By Anandajit Goswami
At the COP26 summit in Glasgow three years ago, India committed to a net-zero emissions target by 2070.
Achieving this ambitious goal will require a significant reduction in coal-based power generation and a shift toward renewable, non-fossil energy sources, with an increase of over 20 percent in renewable energy capacity compared to current levels.
As urban heating due to climate change drives up cooling demands, renewable energy will become crucial in meeting peak electricity demand.
Solar and wind energy will need to be paired with energy storage solutions, such as battery-operated systems, to ensure a steady power supply.
However, the reality on the ground falls short of these goals.
Coal production and coal-based power generation are on the rise, while renewable energy capacity has yet to catch up.
For India to meet its net-zero ambitions, the country’s power distribution companies (discoms) must significantly enhance renewable energy procurement to meet both short- and long-term renewable purchase obligations.
On average, discoms are expected to procure at least 22 percent of their power from renewable sources, with this target increasing to 43 percent by 2035.
However, this can only be achieved if the cost of renewable energy is significantly lower than coal-based thermal power, which remains cheaper in many cases.
The pricing issue is compounded by capacity constraints in India’s grid infrastructure, which makes the generation and transmission of renewable energy challenging.
Many state-owned discoms are in poor financial health, often relying on state government subsidies and occasional central government bail-outs to remain operational.
These financial guarantees have enabled discoms to enter long-term power purchase agreements (PPAs) with private generators, offering fixed purchase prices that provide stability for investors and encourage capital inflow into energy generation.
However, with increasing competition and investments in energy generation, the prices of coal-based thermal power are gradually decreasing.
Additionally, the practice of reverse bidding in renewable energy auctions—where the lowest bidder wins—has further driven down prices, making it more difficult for renewable energy to compete with coal on cost alone.
Recently, discoms and Indian Railways have agreed on a competitive tariff for renewable energy procurement, which is complemented by battery-operated energy storage systems and “round-the-clock” agreements.
This model allows for the generation of solar power during the day, while coal-based thermal power is used at night to ensure a continuous power supply, 24/7.
While discoms may still need a mix of both thermal-based power and renewable energy supported by storage systems, this approach is essential for meeting long-term customer demand.
The combined use of solar energy during the day and stored thermal generation at night can prevent a decrease in the plant load factor of coal-based plants, which would otherwise drive up the cost of thermal power.
One key milestone for India’s path to net-zero emissions is the addition of 500 GW of renewable energy capacity by 2030.
A majority of this capacity will come from solar and wind, with additional contributions from hydro, biofuels, and nuclear energy.

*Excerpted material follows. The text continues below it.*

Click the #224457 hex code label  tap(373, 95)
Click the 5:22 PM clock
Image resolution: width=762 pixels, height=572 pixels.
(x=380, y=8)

Currently, India’s solar capacity stands at around 89 GW, which will need to be expanded more than five-fold to meet these targets.
This expansion must be supported by sufficient storage capacity and a favourable regulated tariff structure.
In other words, to achieve net-zero, discoms will need to adopt a least-cost procurement strategy, taking into account future energy scenarios, including procurement from power exchanges, offshore wind, battery storage solutions, and interstate energy trading through improved transmission networks.
As India transitions toward renewable energy, it is crucial that the welfare of the people remains at the heart of the process.
The shift to renewables will have broad implications for employment, finances, assets, liabilities, and the livelihoods of discom staff and government stakeholders.
Building consensus among all those affected is essential to ensure the success of this transition.
Decarbonisation efforts can lead to regulatory challenges and tensions between central and state agencies.
For example, the transition may result in short-term increases in power tariffs for consumers.
This could face resistance from groups that have long benefited from cross-subsidies, such as farmers, who have historically received subsidised electricity thanks to political support for high electricity-consuming sectors like agriculture.
Adam Smith’s idea of efficient markets allocating resources through optimal pricing doesn’t fully apply in India’s power sector, where political and social stakes often determine market outcomes.
With persistent subsidies functioning as political patronage, market forces alone do not drive decisions.
For a successful decarbonisation strategy, it is crucial to balance the interests of various stakeholders, including consumers, investors, policymakers, and political agents.
The transition to net-zero should be planned in a way that ensures long-term benefits for all parties, even if short-term costs are incurred.
A people-centric transition is not just a moral imperative—it’s an economic necessity.
Without ensuring that all stakeholders stand to benefit, the pathway to net-zero emissions will be unsustainable.
Only by balancing the need for decarbonisation with the realities of economic and social concerns can India hope to meet its 2070 net-zero target.
Anandajit Goswami is a Professor and Research Director at Manav Rachna International Institute of Research and Studies, Faridabad.